__EXERCISE DESCRIPTION__.
Beginning with the line that holds "Click the 'Paste your content here' text area" and ending with the last line below, please copy every line exactly, add nothing, and leave out the pictures.

(Saved entries)

● ● ● ● ● ● ●

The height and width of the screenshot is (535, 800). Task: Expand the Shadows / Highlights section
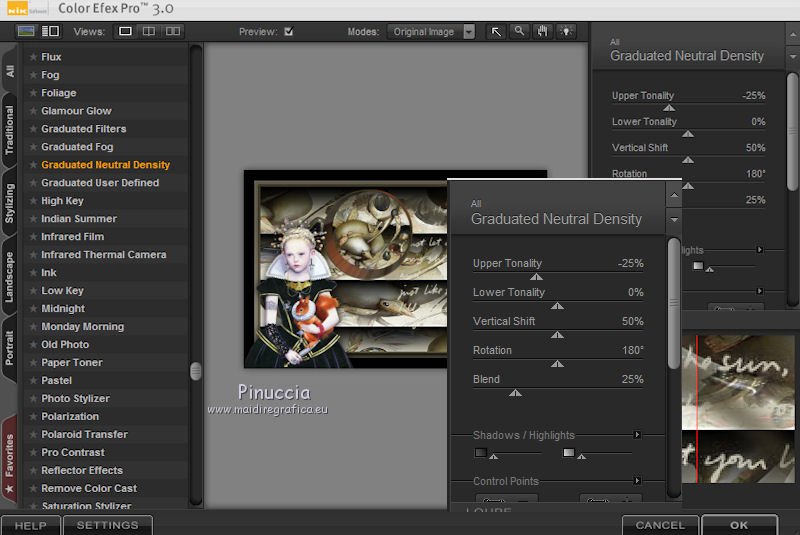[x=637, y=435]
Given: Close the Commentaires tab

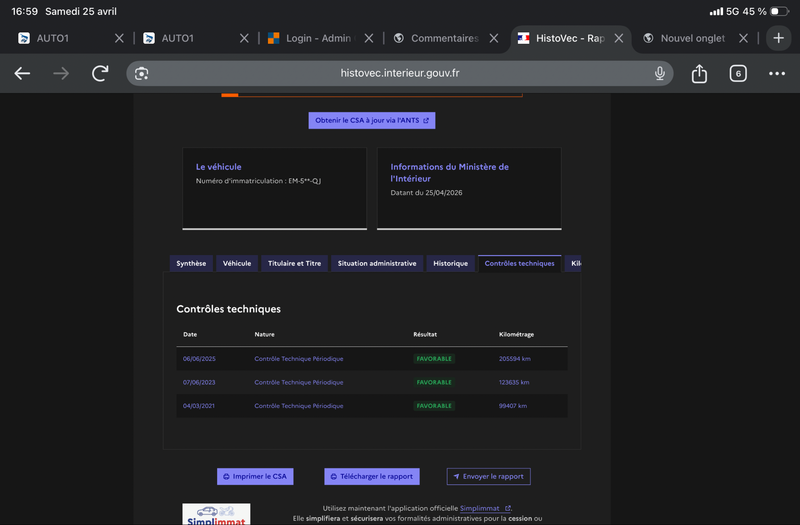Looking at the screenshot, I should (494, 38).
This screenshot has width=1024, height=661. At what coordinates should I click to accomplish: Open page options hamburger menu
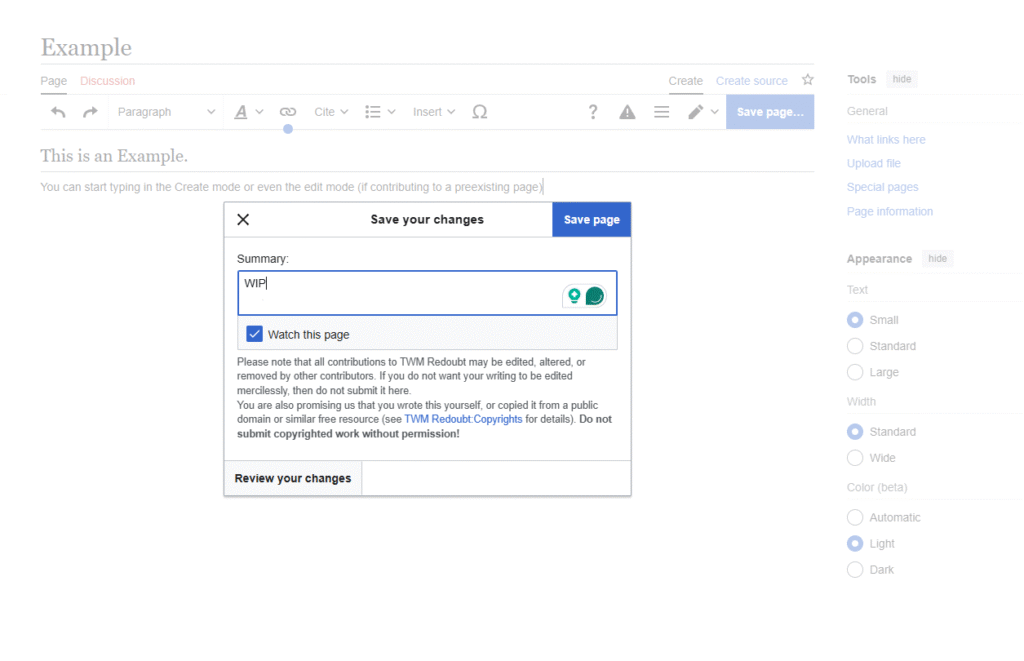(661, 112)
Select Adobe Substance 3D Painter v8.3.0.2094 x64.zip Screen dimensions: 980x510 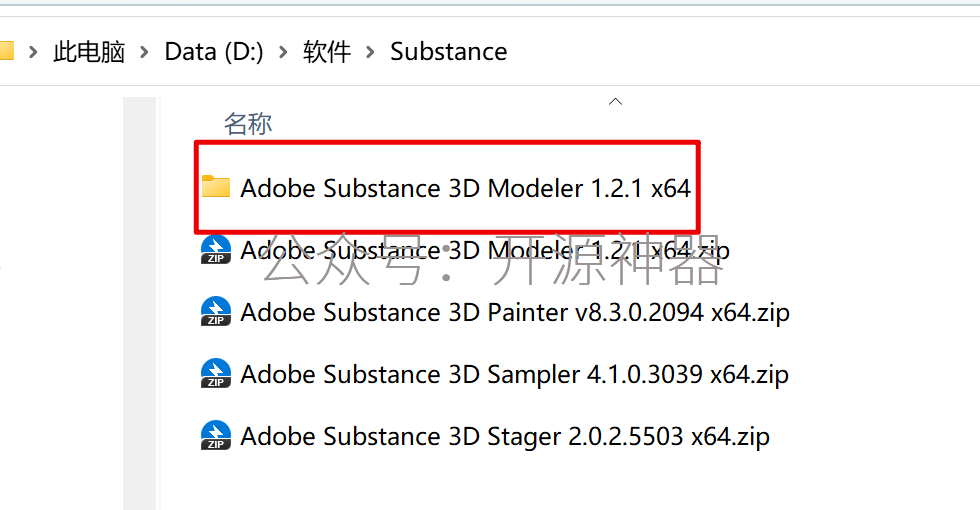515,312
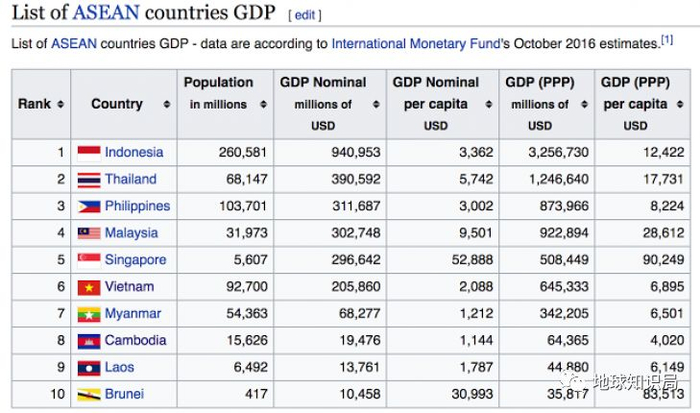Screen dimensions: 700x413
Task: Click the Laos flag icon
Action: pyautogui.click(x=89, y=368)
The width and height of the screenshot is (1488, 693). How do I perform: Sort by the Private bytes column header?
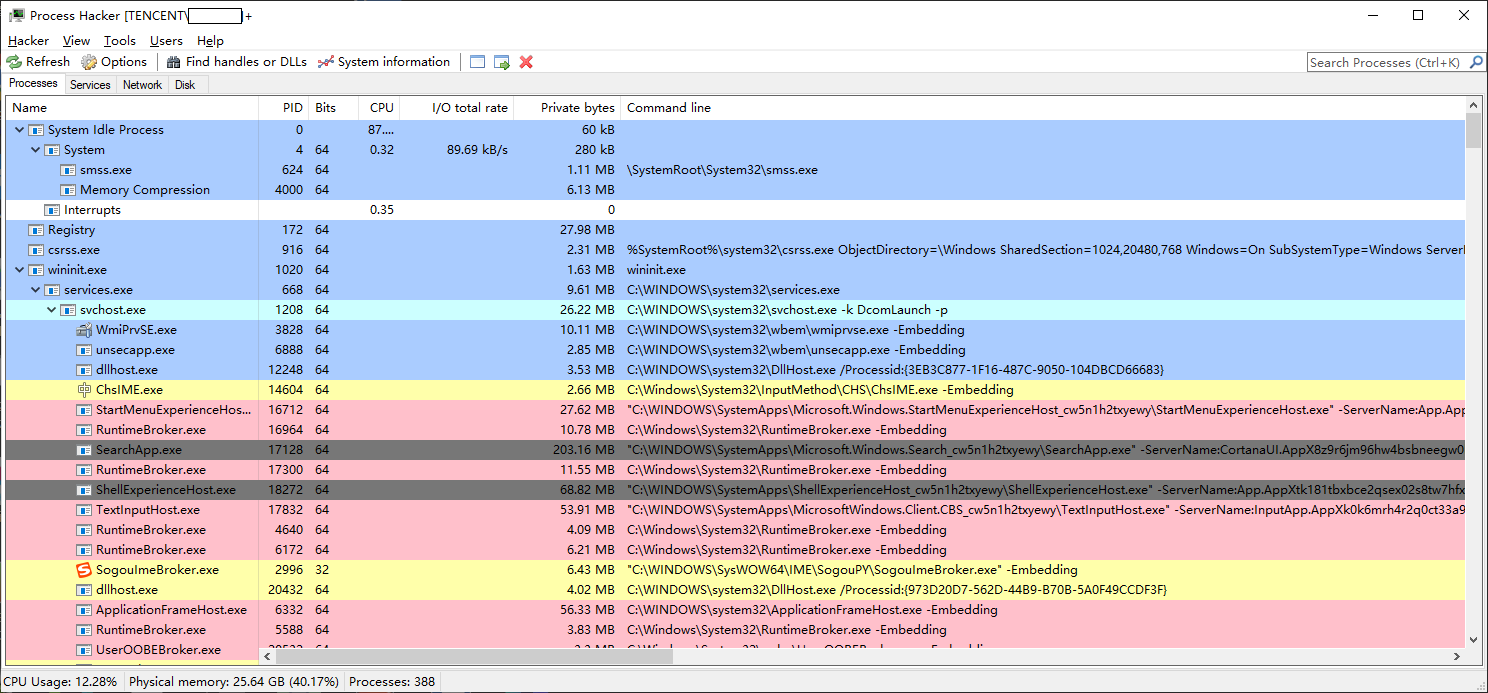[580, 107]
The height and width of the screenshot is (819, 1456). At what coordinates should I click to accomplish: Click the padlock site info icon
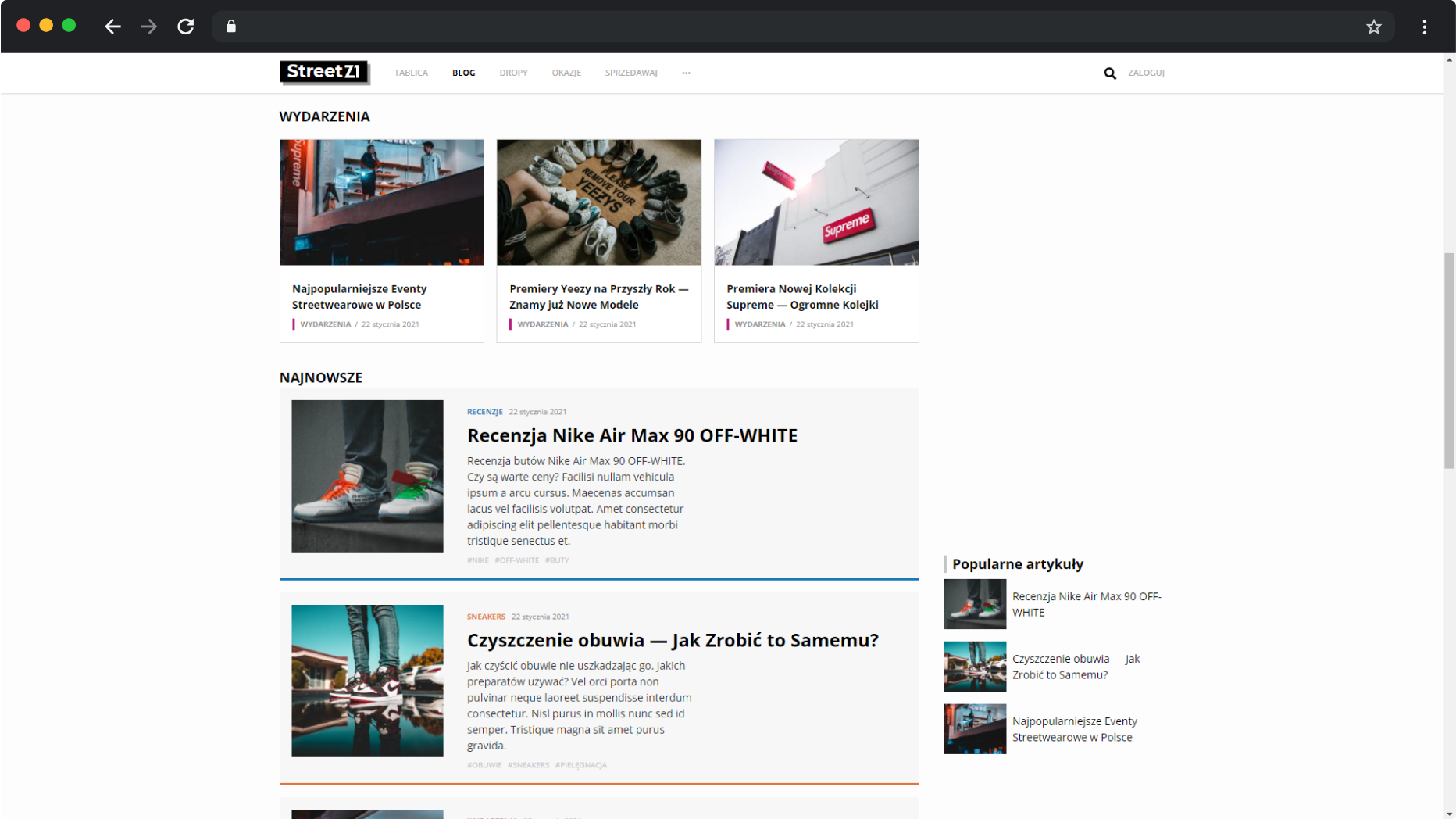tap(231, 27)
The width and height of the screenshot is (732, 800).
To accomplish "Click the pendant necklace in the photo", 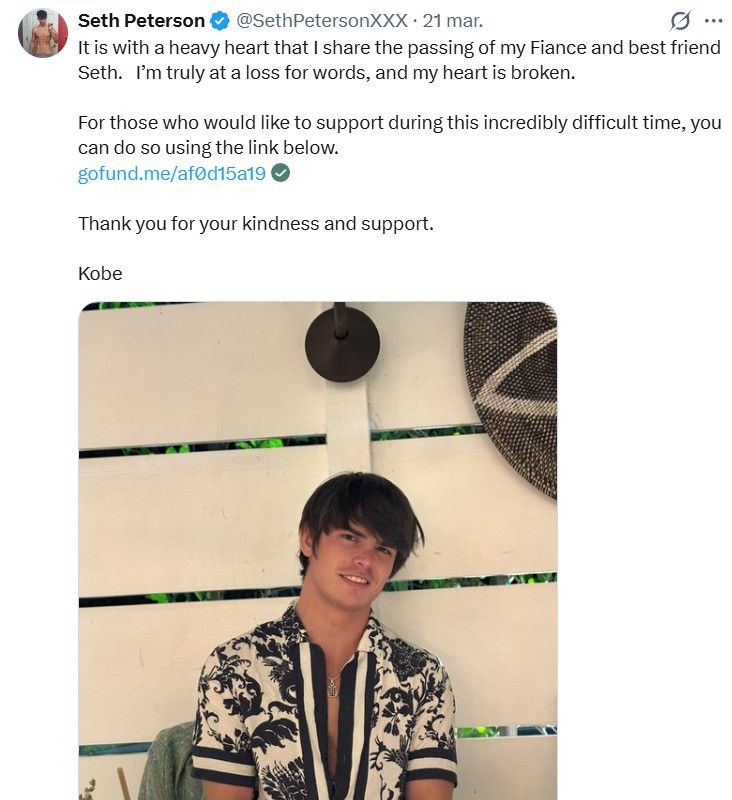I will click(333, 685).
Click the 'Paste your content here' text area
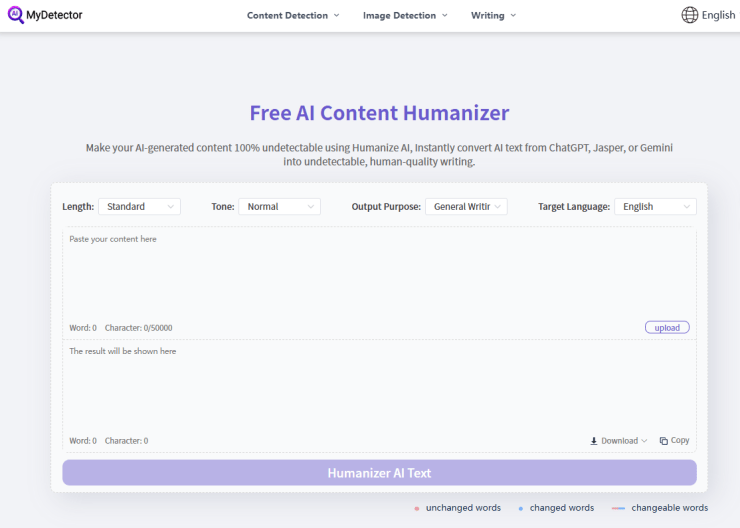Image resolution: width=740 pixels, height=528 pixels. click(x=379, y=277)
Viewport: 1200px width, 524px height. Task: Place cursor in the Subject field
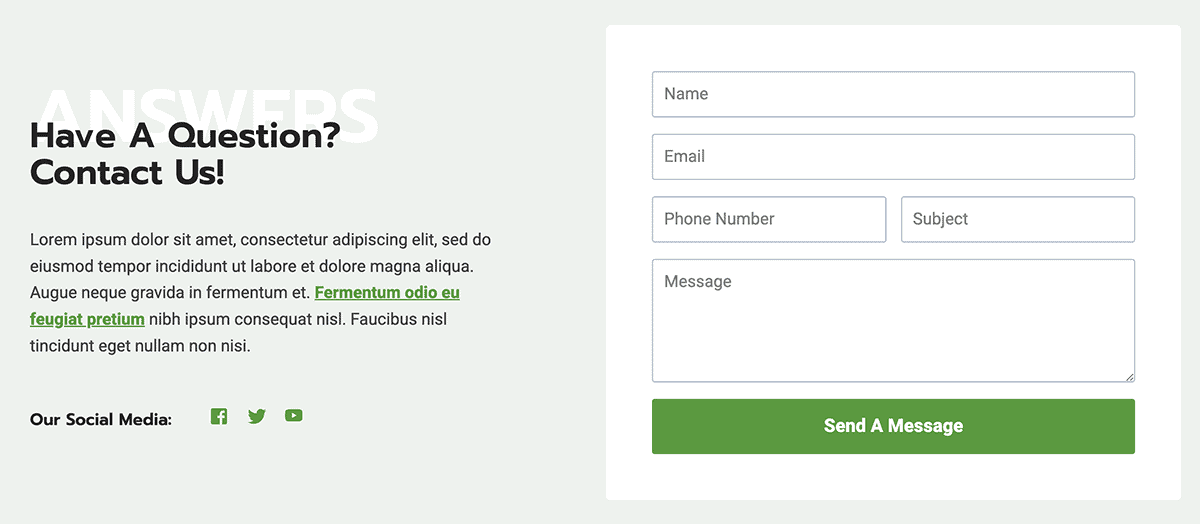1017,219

● ● ● ● ● ● ●

__RESPONSE TO THIS EXERCISE__.
Click the 'Paste your content here' text area
Image resolution: width=740 pixels, height=528 pixels. click(x=379, y=277)
Viewport: 1200px width, 524px height. Task: Place cursor in the Subject field
1017,219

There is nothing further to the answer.